Optimize PDFs from archive.org for E-Ink devices - Page 2

ctop · 02-28-2020, 06:52 AM

Quote:

Originally Posted by Tex2002ans

But if you want to take steps in making the PDF a proper ebook:

I grabbed this book and ran it through Scan Tailor Advanced + Finereader 12.

[...]

You can compare the text, and see how much more accurate 12 is compared to Archive.org's "EPUB". (Most importantly, the headers+page numbers are nearly all automatically removed and not clogging the text.)

4. I took Finereader's EPUB and ran it through my usual "Finereader cleanup Regex":

Attached it as [Finereader][CodeCleanup].epub.

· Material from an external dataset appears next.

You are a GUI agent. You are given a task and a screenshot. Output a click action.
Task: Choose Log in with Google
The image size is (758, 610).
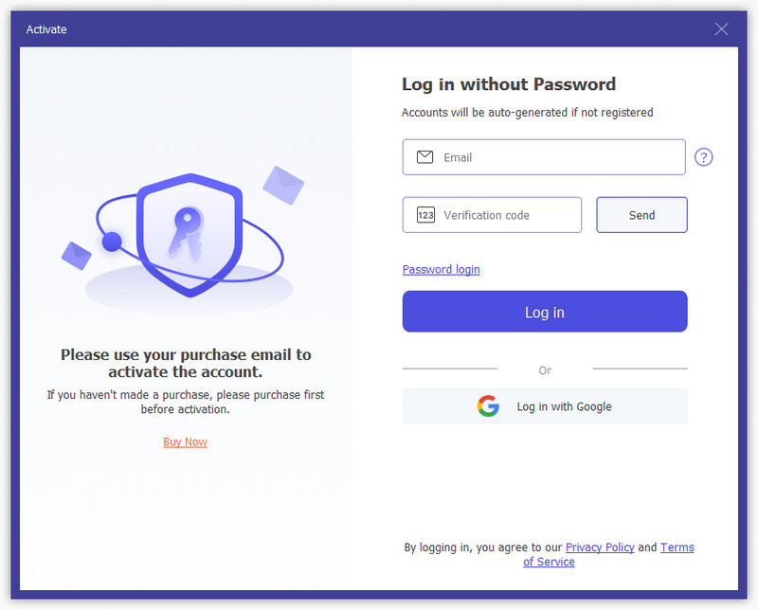pyautogui.click(x=545, y=406)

Thank you amazing work. This is now really a pleasure to read on my Ares. My takeaway is that it really pays to invest the time to use Scantailor. Especially the removal of the page headers is great. Did you describe the regexes you are using somewhere?

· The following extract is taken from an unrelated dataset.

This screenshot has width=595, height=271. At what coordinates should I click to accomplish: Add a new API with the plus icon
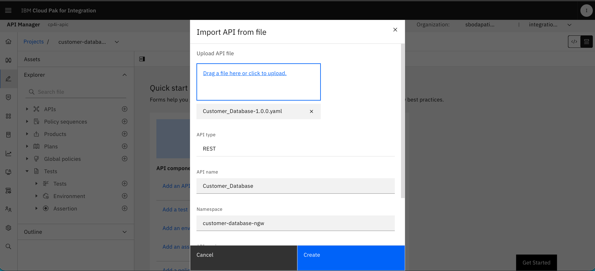pos(125,109)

Looking forward to your blog:-)

All the best,

Ctop

Tex2002ans · 02-28-2020, 05:33 PM

Quote:

Originally Posted by ctop

Thank you amazing work. This is now really a pleasure to read on my Ares.

No problem.

Quote:

Originally Posted by ctop

My takeaway is that it really pays to invest the time to use Scantailor. Especially the removal of the page headers is great.

It's pretty good.

Quote:

Originally Posted by ctop

Did you describe the regexes you are using somewhere?

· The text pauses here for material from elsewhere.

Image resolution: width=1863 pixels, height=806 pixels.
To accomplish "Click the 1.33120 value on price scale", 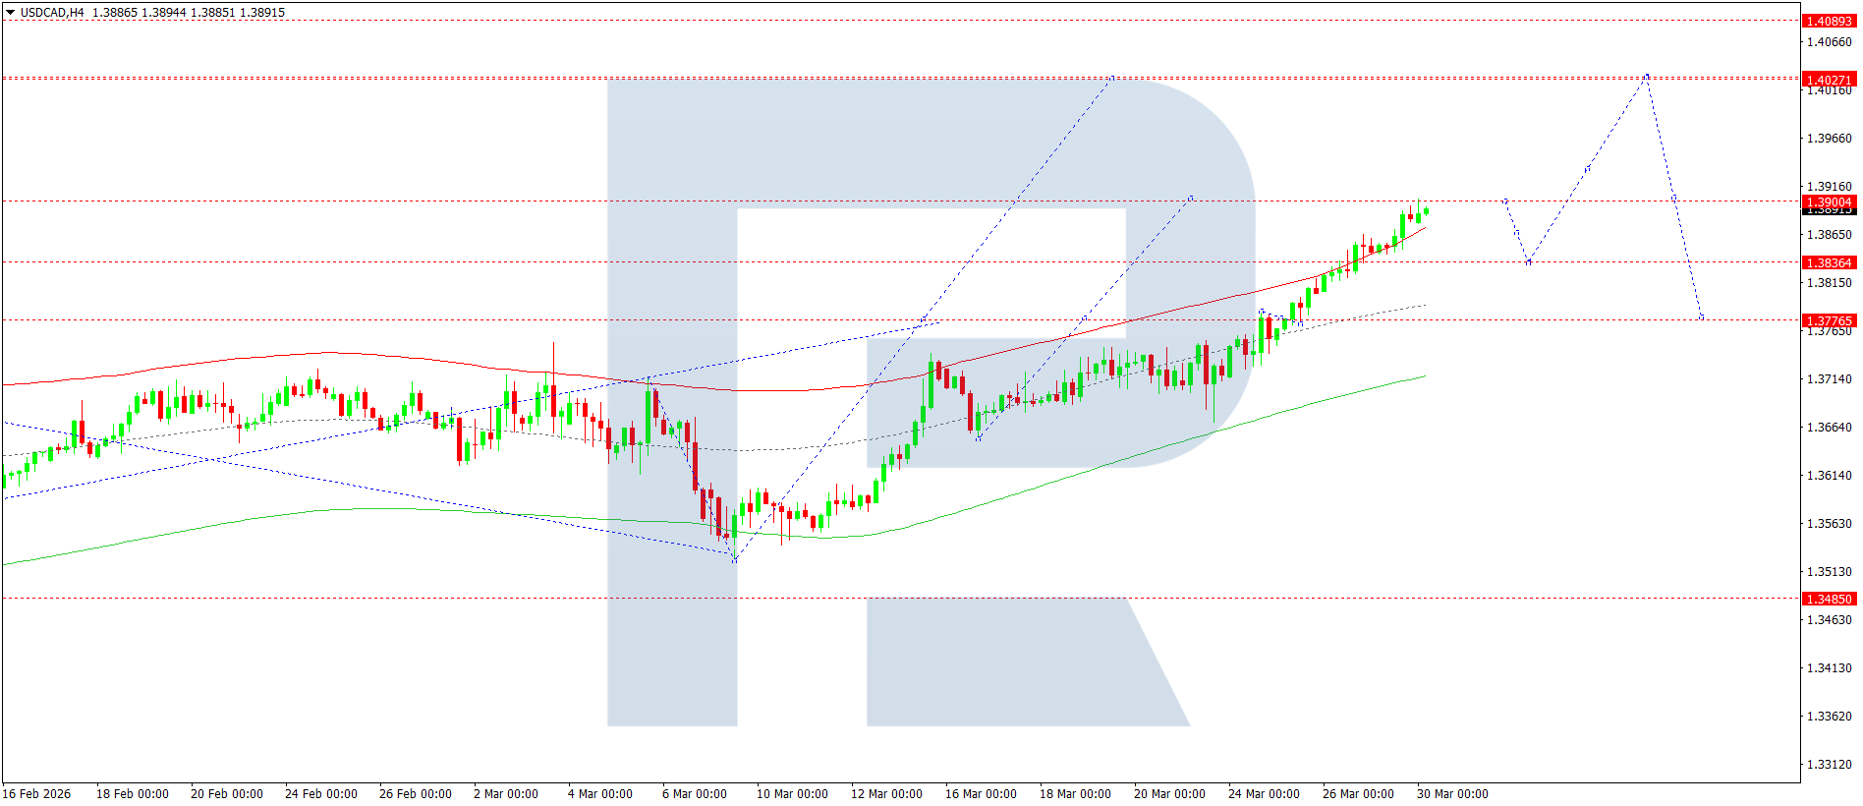I will point(1829,764).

No, not that I remember (probably a good post to stick on the blog. I'll add it to my notes.).

I haven't changed my "Finereader Regex" in years... it's really just taking ~12 of Finereader's inline styles:

Code:

<span style="font-style:italic;">
<span style="font-weight:bold;">
<span style="font-variant:small-caps;">
<span style="font-weight:bold;font-variant:small-caps;">
[...]

and changing to CSS:

Code:

<span class="italics">
<span class="bold">
<span class="smallcaps">
<span class="smallcaps"> (smallcaps + bold is always an OCR/formatting error)
[...]

Then I just do an extra step to convert to:

Code:

<i>
<b>

I discussed some more of the process in:

2017 "Converting PDF/HTML to ereader formats"
2016 "Delete paragraphs in scanned books (S & R with regexes)"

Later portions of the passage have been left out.